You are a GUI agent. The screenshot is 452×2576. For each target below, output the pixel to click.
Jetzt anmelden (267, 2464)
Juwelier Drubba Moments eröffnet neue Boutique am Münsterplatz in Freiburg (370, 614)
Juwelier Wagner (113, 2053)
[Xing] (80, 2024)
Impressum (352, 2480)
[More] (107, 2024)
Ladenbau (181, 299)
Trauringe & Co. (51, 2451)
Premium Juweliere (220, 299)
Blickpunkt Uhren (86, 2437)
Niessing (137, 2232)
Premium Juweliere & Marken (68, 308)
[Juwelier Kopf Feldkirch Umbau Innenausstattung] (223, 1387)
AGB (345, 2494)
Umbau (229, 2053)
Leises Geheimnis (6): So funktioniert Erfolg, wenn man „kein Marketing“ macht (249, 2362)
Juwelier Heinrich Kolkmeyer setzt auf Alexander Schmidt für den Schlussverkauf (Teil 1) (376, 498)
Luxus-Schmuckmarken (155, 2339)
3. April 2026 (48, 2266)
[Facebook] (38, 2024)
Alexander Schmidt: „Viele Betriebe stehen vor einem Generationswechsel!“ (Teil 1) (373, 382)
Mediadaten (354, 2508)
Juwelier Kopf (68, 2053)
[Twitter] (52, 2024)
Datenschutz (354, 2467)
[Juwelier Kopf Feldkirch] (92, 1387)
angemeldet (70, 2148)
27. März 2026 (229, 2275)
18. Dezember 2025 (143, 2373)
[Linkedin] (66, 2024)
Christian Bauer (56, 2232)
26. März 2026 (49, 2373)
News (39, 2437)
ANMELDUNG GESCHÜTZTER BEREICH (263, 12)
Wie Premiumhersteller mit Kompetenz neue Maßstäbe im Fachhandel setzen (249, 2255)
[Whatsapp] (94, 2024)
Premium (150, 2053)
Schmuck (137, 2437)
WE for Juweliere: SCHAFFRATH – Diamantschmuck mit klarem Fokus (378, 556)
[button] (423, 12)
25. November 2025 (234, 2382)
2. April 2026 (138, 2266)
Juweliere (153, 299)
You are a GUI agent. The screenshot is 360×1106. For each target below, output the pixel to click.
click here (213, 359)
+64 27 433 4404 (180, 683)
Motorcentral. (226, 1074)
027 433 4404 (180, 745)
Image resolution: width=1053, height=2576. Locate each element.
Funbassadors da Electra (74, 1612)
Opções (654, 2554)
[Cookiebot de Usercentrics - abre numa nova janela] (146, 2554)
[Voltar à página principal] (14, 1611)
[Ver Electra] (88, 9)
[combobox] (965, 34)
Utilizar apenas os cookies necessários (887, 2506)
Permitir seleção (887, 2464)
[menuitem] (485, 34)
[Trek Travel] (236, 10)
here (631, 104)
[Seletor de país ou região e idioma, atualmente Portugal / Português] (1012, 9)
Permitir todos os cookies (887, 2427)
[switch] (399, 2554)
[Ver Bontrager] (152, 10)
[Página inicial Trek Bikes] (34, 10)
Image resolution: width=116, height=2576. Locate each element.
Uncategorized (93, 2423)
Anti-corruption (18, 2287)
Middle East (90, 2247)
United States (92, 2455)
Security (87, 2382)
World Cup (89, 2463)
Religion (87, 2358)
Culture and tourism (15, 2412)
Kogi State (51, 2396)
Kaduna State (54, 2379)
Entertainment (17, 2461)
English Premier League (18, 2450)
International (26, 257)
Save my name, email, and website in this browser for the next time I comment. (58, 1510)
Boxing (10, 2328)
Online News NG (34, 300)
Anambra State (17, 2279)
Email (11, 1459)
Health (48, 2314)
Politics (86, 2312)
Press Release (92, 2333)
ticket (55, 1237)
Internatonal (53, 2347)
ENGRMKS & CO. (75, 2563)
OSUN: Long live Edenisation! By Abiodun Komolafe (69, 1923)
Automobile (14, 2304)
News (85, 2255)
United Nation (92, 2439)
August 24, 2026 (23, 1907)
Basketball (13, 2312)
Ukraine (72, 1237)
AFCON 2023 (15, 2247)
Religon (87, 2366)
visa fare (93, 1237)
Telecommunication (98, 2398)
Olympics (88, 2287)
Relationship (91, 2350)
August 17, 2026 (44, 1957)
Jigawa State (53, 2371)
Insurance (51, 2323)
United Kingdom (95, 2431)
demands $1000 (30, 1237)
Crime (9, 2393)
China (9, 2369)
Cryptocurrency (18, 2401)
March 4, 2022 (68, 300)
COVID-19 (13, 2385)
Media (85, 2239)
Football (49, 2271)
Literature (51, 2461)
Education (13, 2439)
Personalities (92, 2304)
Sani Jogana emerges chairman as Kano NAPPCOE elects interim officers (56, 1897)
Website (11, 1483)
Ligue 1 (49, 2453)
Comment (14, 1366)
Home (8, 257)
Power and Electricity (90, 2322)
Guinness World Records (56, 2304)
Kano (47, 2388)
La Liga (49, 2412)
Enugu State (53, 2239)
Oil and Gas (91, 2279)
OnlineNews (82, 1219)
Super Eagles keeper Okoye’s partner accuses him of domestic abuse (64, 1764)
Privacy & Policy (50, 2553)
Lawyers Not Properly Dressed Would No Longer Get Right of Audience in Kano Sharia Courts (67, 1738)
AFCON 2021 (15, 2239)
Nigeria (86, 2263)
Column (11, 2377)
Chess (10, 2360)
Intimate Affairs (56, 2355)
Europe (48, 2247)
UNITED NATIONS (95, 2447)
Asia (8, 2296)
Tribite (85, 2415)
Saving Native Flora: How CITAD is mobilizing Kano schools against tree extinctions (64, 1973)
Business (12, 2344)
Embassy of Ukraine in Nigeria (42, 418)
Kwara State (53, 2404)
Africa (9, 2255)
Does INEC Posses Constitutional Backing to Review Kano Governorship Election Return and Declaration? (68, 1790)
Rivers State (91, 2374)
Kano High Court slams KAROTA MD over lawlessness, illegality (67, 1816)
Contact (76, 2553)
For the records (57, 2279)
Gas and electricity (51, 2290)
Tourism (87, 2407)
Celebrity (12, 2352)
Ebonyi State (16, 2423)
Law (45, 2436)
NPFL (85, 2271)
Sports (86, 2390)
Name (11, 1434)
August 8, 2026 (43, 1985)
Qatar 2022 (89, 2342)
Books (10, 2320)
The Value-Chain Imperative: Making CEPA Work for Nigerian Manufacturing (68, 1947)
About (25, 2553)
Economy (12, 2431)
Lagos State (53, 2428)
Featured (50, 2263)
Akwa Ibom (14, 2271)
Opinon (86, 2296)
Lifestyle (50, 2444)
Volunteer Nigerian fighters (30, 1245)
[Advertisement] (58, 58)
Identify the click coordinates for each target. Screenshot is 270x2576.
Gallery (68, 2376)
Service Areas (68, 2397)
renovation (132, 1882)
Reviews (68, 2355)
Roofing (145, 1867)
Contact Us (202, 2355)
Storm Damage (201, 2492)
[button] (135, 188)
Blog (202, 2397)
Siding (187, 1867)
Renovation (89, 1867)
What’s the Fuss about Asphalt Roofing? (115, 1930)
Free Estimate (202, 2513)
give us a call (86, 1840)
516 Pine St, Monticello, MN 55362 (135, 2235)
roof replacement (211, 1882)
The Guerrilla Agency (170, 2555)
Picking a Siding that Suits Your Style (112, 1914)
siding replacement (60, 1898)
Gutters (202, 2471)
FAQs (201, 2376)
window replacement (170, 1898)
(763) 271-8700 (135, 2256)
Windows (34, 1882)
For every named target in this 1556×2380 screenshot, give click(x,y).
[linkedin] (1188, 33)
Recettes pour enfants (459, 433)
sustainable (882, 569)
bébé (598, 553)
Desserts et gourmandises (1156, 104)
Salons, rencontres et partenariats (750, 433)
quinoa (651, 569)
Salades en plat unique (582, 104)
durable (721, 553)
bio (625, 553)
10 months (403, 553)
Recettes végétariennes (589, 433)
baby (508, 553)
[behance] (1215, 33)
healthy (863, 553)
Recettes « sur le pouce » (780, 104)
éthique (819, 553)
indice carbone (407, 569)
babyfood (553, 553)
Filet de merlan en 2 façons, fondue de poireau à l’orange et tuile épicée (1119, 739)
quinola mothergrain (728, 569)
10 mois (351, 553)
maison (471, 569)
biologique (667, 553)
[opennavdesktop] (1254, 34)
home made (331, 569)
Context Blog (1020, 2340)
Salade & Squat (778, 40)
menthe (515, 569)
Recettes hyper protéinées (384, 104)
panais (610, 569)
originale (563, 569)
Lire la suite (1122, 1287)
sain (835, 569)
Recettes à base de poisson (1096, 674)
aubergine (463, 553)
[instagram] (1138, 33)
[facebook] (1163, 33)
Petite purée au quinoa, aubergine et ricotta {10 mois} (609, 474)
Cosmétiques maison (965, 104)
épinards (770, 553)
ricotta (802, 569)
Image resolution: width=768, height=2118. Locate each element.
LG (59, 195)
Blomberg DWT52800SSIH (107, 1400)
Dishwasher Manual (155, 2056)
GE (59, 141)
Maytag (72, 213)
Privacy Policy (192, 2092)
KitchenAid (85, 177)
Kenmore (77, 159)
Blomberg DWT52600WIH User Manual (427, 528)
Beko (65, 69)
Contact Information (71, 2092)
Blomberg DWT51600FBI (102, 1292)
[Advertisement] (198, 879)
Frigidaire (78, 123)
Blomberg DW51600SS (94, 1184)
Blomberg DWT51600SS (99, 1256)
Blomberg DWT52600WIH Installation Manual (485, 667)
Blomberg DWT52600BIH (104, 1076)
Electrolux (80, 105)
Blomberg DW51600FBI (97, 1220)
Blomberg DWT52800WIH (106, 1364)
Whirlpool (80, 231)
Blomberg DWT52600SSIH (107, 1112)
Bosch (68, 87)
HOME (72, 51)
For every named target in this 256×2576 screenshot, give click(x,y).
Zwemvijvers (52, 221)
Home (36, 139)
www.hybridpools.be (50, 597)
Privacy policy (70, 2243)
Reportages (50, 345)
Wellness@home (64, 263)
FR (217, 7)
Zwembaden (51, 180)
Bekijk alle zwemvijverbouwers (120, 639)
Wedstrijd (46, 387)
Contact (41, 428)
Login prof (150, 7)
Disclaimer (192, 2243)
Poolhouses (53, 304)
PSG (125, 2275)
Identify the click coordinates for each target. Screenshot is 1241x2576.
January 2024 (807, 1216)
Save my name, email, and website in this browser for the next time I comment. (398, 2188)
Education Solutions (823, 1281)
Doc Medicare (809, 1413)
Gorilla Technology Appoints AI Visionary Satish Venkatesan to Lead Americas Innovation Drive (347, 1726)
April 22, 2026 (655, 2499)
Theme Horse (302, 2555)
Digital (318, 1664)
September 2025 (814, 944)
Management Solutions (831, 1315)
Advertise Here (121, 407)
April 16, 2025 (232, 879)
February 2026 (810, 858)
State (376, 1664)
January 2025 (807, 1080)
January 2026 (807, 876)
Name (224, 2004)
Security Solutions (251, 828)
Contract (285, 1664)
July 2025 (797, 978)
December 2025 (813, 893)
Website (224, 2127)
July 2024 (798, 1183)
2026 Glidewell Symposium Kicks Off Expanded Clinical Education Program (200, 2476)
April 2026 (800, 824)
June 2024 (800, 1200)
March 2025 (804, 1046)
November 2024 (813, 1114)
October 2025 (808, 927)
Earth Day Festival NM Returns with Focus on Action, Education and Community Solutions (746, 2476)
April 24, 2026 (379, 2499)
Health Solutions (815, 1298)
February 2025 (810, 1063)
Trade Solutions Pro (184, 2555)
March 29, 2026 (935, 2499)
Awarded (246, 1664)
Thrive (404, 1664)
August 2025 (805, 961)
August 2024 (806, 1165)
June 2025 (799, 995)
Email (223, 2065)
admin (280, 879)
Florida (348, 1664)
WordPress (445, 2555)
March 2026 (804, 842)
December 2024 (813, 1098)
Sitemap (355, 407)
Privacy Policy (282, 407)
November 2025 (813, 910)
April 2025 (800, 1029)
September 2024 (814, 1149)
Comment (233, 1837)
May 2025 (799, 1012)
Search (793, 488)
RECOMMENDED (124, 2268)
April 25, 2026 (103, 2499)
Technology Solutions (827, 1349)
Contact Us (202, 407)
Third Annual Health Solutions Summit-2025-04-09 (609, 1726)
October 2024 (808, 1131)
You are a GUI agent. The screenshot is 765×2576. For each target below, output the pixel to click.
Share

### Work item
Everything above from the line containing "Storm Damage (201, 2492)" down to the line containing "babyfood (553, 553)" is to be transcribed exactly, with both of those lines included and nothing else added.

### Result of the exercise
Storm Damage (201, 2492)
[button] (135, 188)
Blog (202, 2397)
Siding (187, 1867)
Renovation (89, 1867)
What’s the Fuss about Asphalt Roofing? (115, 1930)
Free Estimate (202, 2513)
give us a call (86, 1840)
516 Pine St, Monticello, MN 55362 (135, 2235)
roof replacement (211, 1882)
The Guerrilla Agency (170, 2555)
Picking a Siding that Suits Your Style (112, 1914)
siding replacement (60, 1898)
Gutters (202, 2471)
FAQs (201, 2376)
window replacement (170, 1898)
(763) 271-8700 (135, 2256)
Windows (34, 1882)
For every named target in this 1556×2380 screenshot, give click(x,y).
[linkedin] (1188, 33)
Recettes pour enfants (459, 433)
sustainable (882, 569)
bébé (598, 553)
Desserts et gourmandises (1156, 104)
Salons, rencontres et partenariats (750, 433)
quinoa (651, 569)
Salades en plat unique (582, 104)
durable (721, 553)
bio (625, 553)
10 months (403, 553)
Recettes végétariennes (589, 433)
baby (508, 553)
[behance] (1215, 33)
healthy (863, 553)
Recettes « sur le pouce » (780, 104)
éthique (819, 553)
indice carbone (407, 569)
babyfood (553, 553)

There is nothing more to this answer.